▸ PROBLEM SET
1. Answer these from the account below of sailing into Russian waters:
(a) How close did the patrol boat come alongside?
(b) About how far west of St Petersburg is Kronshtadt?
(c) Where is Passport Control located?
2. Put this sentence from the account below of sailing into Russian waters into Spanish: "We found that it worked best to stay on the outside of the buoys in the major channel to avoid being run over by a steady stream of shipping."

Our first encounter with Russia came soon after when a 100 plus foot patrol boat came up from behind, fired a flare and came alongside within 25 feet as we continued underway. A smile and wave from us was greeted by an icy stare from those on the bridge. By radio contact, we were reminded that we were still flying the Finish courtesy flag in Russian waters. We apologized and immediately corrected the problem. The patrol boat took off but soon returned to check on us again… this time from a distance. The patrol boat then proceeded ahead of us about one mile and anchored in 150 feet of water on our rhumb line… causing us to alter course to avoid hitting them broadside. Other than wondering what the purpose of this exercise was, we had to admire their navigation skills to anchor out in the middle of the Baltic Sea so accurately. We were told by Vladimir that it is important not to stray too far from the shipping lanes and that cutting thru restricted areas could result in a 300 euro dollar fine.

 

At 1530, we reached Kronshtadt on Kotlin Island about 18 miles west of St Petersburg. It was necessary at this point to check in with Passport Control…. our first shocking encounter with the Russian infrastructure. Kronshtadt is an old naval base and has a number of abandoned forts dating back to the 18th century…. all in various states of decay with debris, broken windows, crumbling buildings and rusting ships everywhere. Passport Control is on a rusting barge next to another barge with a hotel sign. The Passport Control officer was very courteous and efficient. Within a few minutes we were on our way again wondering why we just did not check in with Passport Control when we reached our next stop, Customs.

 

From this point the Baltic becomes very shallow and it is critical to stay close to the shipping channels. We found that it worked best to stay on the outside of the buoys in the major channel to avoid being run over by a steady stream of shipping. Reaching the Customs terminal which is primarily used by ferry boats requires following several zigzag channels. The channels are for the most part well marked but need some fresh paint to make them easier to identify.

▸ LISTED RECORDS
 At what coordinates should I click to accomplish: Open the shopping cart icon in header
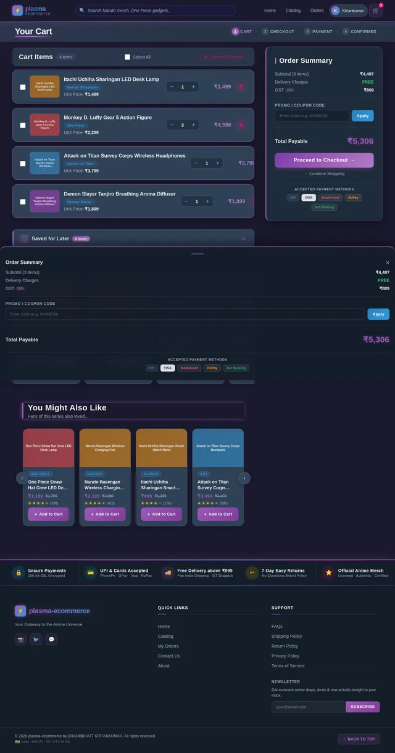pyautogui.click(x=375, y=10)
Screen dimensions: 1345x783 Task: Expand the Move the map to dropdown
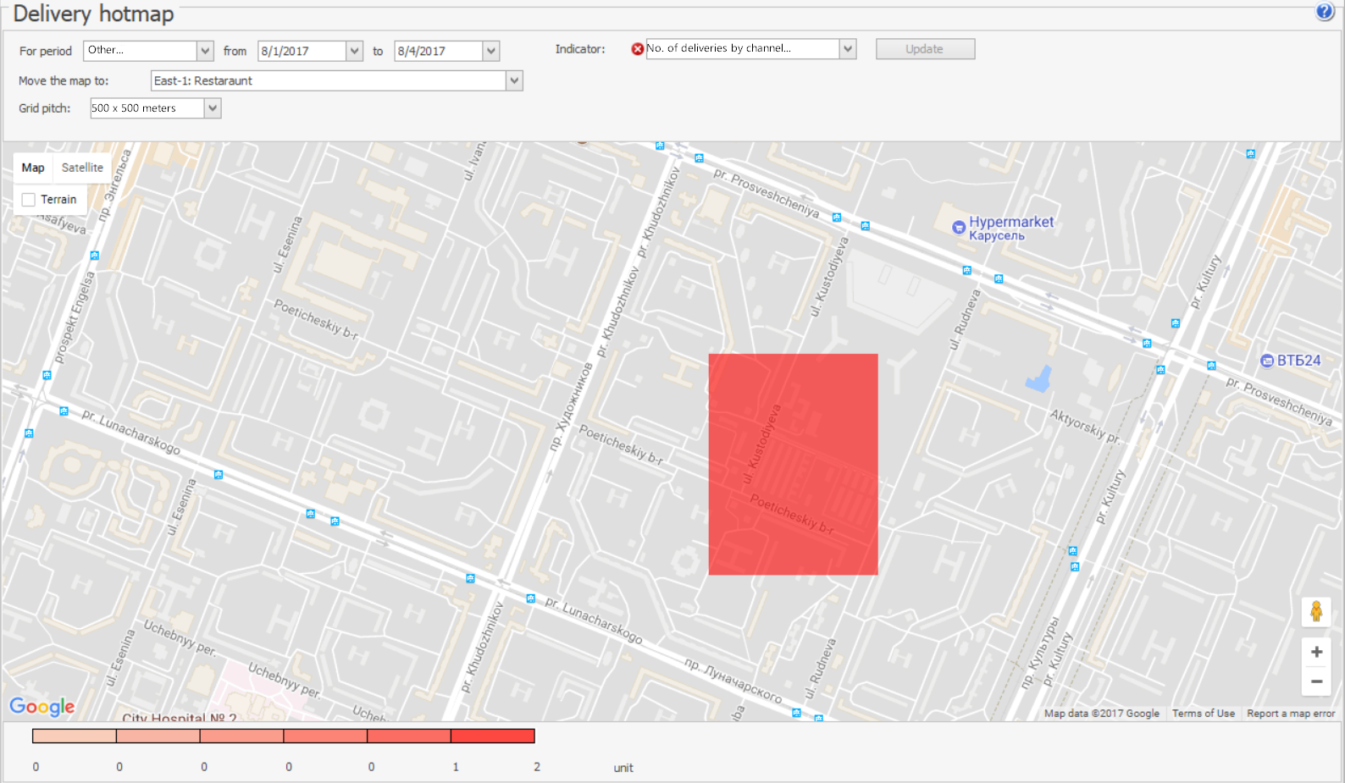[514, 81]
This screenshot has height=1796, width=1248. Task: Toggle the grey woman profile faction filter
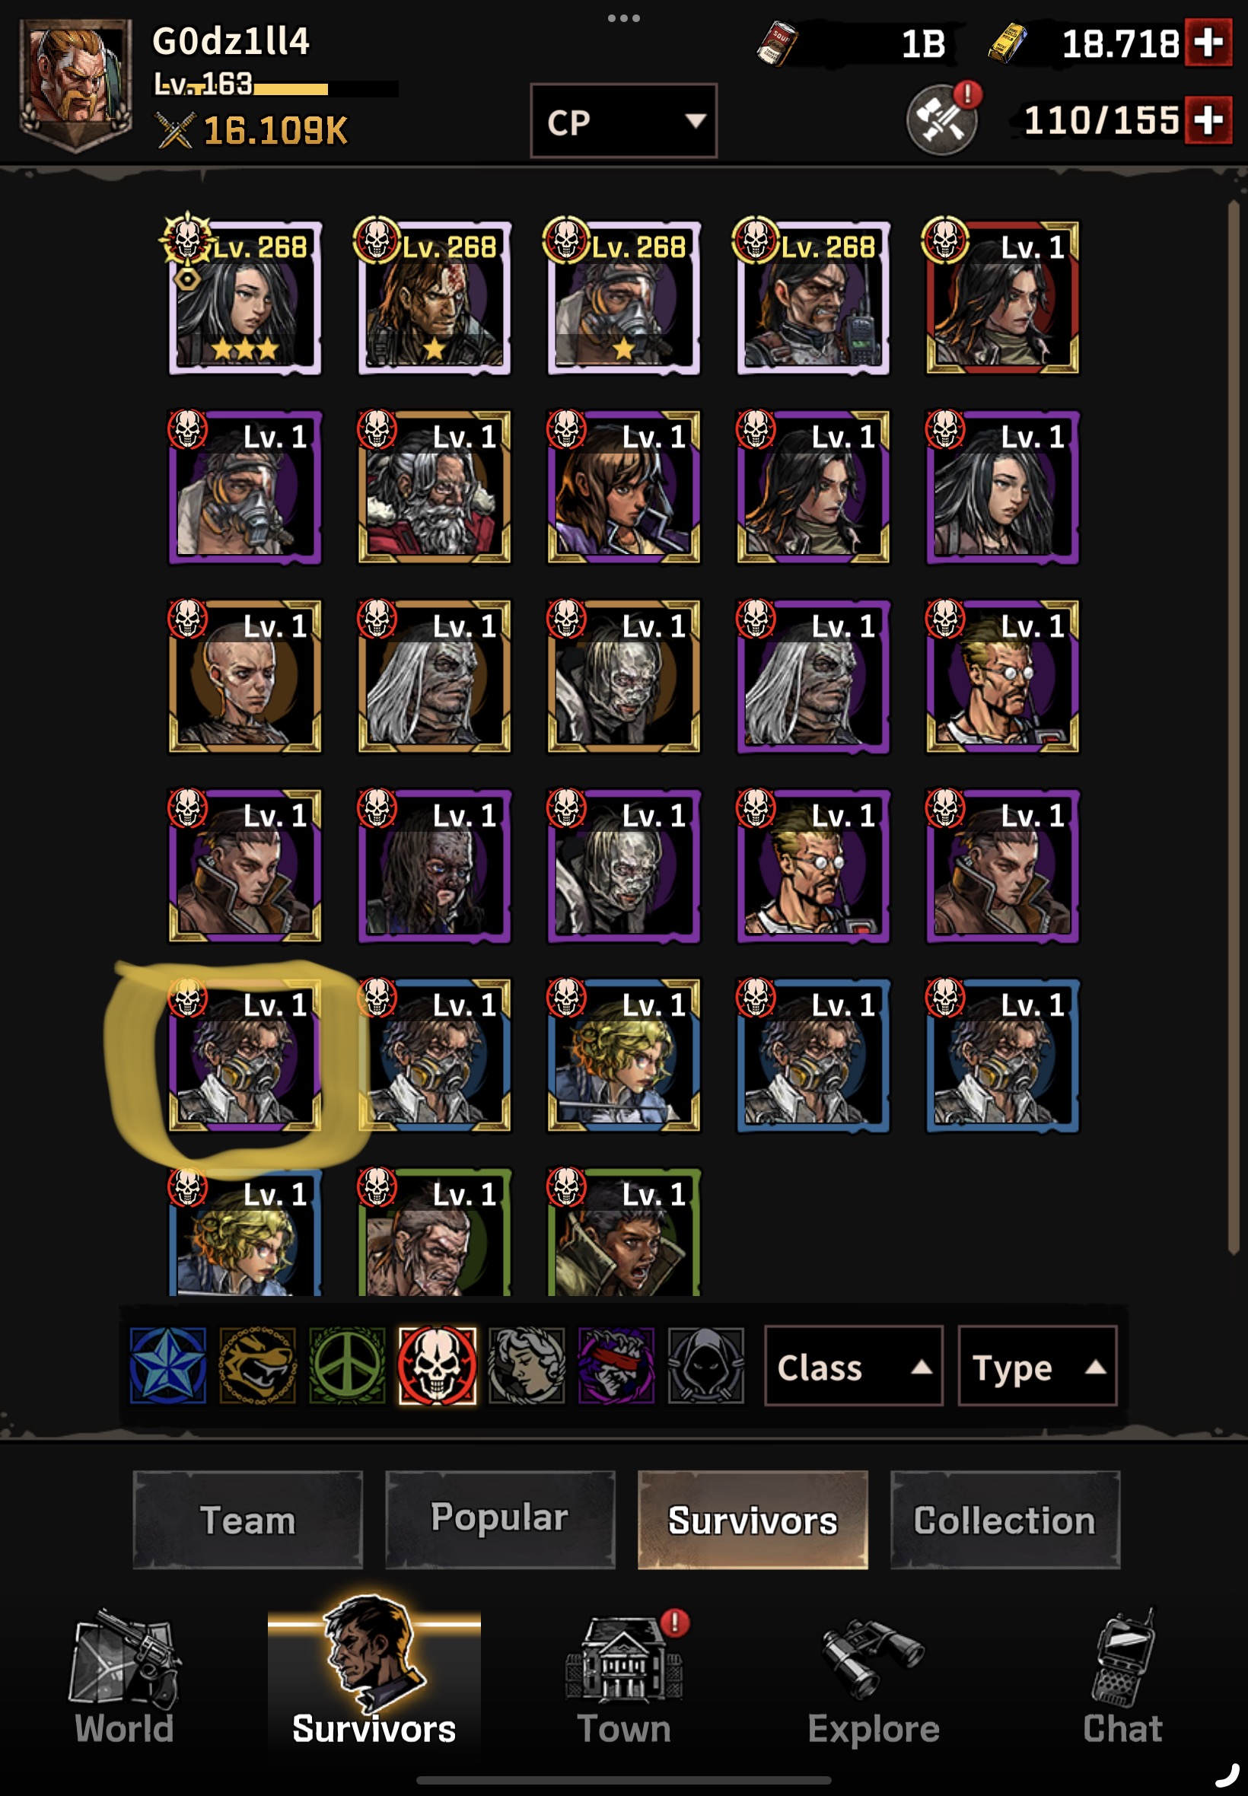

▸ SOLUTIONS TO EACH TASK
1.
(a) Within 25 feet.
(b) About 18 miles.
(c) On a rusting barge next to another barge with a hotel sign.

2. Descubrimos que lo mejor era mantenernos por fuera de las boyas del canal principal para evitar ser arrollados por un flujo constante de buques.